**TASK TO CARRY OUT**
Write out exactly the lines of the entries below from the one holding "1024x529 pixels." to the one holding "Click the HTML", inclusive, and leave out all other lines.
===============
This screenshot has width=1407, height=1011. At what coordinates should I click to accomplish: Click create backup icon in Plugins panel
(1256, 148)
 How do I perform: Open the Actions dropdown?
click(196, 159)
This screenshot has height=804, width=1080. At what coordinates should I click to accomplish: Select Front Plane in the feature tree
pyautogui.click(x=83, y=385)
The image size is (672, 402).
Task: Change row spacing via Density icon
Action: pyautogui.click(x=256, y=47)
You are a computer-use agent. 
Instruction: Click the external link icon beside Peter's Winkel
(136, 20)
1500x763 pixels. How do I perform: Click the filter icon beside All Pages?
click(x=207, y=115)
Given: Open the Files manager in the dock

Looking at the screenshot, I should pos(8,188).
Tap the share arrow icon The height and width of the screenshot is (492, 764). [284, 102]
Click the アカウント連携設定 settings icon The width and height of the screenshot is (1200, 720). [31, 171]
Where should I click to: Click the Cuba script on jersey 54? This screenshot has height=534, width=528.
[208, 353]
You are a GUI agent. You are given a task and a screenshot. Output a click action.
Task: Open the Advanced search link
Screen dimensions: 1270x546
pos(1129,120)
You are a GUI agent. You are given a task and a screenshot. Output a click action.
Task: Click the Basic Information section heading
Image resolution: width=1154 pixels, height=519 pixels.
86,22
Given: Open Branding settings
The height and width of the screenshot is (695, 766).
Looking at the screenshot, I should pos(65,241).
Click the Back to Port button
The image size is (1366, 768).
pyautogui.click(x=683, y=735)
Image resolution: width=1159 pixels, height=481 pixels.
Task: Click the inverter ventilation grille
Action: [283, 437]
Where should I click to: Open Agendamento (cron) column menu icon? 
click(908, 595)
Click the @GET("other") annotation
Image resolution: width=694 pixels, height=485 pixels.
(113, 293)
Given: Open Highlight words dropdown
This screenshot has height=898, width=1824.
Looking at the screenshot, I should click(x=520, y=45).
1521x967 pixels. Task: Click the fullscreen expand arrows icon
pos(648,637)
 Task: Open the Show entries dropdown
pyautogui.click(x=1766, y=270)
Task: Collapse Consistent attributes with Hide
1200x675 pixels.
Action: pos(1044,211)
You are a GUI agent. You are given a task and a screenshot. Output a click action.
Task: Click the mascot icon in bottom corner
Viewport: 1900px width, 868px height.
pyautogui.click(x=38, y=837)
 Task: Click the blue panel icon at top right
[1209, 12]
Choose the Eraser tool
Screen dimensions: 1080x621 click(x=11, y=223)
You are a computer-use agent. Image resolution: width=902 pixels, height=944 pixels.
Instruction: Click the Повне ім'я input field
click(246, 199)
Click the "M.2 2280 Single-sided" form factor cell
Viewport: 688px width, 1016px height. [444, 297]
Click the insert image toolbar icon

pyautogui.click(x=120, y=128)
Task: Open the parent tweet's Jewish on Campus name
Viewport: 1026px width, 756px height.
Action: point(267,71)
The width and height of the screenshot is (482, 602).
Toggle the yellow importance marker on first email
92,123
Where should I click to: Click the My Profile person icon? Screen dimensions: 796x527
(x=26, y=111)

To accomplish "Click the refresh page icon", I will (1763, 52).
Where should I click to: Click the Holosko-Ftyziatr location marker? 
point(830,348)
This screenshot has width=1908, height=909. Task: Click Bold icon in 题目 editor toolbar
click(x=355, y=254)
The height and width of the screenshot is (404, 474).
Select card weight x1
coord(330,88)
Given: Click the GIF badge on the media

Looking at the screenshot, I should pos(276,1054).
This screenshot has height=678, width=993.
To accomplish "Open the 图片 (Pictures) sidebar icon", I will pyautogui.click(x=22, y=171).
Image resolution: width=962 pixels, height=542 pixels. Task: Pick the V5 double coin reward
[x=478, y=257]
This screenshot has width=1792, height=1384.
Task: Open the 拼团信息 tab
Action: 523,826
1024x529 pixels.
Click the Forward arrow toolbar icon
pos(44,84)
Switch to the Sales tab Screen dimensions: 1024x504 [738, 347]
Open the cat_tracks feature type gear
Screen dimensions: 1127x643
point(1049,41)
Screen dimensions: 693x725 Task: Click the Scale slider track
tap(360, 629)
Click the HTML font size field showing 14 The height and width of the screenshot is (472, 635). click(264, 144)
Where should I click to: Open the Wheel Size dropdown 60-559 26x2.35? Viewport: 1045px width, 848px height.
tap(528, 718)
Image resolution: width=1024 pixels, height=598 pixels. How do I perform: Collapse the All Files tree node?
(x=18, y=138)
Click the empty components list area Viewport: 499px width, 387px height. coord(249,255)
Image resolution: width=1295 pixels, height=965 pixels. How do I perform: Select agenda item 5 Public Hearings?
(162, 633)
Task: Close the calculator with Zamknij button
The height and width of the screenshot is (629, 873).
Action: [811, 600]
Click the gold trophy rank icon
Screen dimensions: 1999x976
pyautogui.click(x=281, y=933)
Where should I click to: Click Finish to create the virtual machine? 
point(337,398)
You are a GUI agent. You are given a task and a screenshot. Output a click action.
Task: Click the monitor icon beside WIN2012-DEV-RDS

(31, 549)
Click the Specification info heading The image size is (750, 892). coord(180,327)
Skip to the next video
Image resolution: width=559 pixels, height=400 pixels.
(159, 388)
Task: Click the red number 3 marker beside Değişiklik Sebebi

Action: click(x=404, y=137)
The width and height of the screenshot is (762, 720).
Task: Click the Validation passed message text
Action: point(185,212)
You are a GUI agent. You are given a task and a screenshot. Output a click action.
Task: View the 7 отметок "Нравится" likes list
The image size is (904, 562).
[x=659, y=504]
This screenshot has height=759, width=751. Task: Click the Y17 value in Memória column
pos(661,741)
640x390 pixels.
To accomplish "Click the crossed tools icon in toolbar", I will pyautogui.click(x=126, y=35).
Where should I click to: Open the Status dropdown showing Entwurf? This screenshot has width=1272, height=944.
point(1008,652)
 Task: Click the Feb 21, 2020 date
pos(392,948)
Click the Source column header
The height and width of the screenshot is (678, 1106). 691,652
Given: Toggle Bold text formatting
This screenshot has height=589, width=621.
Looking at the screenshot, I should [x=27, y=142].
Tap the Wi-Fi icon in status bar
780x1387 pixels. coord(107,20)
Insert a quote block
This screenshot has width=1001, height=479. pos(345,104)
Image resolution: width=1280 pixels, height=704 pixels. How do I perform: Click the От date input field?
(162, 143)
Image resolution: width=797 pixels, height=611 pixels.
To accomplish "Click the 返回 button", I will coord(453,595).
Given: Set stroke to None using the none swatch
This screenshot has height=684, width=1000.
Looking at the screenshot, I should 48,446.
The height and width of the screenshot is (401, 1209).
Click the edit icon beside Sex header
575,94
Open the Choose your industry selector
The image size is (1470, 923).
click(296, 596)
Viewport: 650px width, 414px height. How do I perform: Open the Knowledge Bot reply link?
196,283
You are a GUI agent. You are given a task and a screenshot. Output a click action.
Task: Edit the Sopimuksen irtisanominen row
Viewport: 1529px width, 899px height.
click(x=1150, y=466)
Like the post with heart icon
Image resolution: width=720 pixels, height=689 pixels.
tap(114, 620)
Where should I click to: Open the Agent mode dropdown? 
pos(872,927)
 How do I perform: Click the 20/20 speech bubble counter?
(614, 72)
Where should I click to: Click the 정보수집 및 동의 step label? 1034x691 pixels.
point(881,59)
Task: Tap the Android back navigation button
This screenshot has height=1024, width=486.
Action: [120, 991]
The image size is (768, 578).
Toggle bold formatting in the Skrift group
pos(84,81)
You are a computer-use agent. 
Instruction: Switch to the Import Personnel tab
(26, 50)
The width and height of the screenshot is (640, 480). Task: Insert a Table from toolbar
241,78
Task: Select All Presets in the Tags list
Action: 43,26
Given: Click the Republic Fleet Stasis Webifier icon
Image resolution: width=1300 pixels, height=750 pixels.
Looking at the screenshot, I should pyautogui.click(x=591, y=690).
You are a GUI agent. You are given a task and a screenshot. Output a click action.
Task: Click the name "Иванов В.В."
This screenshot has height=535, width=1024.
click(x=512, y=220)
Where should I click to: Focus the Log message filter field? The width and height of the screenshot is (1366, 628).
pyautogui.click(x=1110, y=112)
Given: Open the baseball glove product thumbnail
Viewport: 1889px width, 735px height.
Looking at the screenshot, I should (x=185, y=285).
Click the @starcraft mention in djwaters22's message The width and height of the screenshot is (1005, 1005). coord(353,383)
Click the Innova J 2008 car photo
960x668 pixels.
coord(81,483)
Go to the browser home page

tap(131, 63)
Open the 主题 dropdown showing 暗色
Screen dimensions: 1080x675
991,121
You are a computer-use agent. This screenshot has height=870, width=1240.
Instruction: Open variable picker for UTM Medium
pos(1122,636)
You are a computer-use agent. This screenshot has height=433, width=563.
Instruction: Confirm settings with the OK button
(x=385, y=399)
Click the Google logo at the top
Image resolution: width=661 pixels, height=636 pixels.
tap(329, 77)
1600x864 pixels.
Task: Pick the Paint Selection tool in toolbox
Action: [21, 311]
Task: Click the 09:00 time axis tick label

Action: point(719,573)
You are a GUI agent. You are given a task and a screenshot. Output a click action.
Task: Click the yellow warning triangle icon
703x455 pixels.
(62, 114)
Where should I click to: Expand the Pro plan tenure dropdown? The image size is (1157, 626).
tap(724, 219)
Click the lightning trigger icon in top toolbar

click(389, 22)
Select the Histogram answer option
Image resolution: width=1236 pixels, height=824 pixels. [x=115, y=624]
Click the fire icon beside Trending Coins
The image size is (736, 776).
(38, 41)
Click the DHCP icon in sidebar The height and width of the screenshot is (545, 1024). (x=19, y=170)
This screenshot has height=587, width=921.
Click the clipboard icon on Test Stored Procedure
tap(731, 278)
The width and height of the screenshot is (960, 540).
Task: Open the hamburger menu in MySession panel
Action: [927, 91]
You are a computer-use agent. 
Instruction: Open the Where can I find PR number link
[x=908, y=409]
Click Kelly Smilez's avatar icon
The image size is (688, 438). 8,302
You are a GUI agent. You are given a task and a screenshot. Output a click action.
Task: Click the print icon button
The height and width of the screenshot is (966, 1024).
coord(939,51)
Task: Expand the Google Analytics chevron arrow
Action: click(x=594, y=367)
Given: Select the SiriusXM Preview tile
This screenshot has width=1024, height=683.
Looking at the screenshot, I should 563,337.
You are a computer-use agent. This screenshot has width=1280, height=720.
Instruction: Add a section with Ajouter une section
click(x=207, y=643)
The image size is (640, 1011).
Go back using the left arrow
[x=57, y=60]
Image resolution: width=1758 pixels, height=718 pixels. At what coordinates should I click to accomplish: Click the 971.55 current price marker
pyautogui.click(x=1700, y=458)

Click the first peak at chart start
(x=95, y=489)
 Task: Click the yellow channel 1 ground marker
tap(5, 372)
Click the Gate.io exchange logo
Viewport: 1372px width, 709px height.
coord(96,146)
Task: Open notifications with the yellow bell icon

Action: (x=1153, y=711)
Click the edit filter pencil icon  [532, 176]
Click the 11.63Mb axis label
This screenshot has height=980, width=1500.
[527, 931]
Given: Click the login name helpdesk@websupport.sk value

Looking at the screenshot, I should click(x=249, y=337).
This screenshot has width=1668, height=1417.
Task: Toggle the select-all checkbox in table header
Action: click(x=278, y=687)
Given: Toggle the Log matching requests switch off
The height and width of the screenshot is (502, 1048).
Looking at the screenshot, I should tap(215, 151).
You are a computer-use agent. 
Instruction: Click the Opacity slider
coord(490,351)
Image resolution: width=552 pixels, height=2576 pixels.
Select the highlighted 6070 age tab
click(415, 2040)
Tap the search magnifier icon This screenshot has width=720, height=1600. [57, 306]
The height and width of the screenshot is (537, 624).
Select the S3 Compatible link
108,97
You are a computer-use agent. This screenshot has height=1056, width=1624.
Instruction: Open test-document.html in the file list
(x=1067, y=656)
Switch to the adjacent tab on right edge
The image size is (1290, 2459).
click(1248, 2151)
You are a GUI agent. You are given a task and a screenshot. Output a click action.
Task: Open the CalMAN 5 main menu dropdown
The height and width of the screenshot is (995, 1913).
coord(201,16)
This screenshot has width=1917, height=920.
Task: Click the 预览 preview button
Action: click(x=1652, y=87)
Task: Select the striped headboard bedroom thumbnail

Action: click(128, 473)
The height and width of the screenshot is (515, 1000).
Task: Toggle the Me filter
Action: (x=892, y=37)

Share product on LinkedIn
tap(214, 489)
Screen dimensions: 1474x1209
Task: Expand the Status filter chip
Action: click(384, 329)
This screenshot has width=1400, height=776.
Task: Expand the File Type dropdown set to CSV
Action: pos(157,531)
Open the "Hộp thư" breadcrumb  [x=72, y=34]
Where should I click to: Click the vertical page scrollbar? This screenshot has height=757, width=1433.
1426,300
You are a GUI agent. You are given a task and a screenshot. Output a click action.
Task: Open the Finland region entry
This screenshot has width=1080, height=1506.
===============
**EXERCISE RESPONSE**
1024x529 pixels.
Click the Forward arrow toolbar icon
pos(44,84)
Switch to the Sales tab Screen dimensions: 1024x504 [738, 347]
Open the cat_tracks feature type gear
Screen dimensions: 1127x643
point(1049,41)
Screen dimensions: 693x725 Task: Click the Scale slider track
tap(360, 629)
Click the HTML font size field showing 14 The height and width of the screenshot is (472, 635). click(264, 144)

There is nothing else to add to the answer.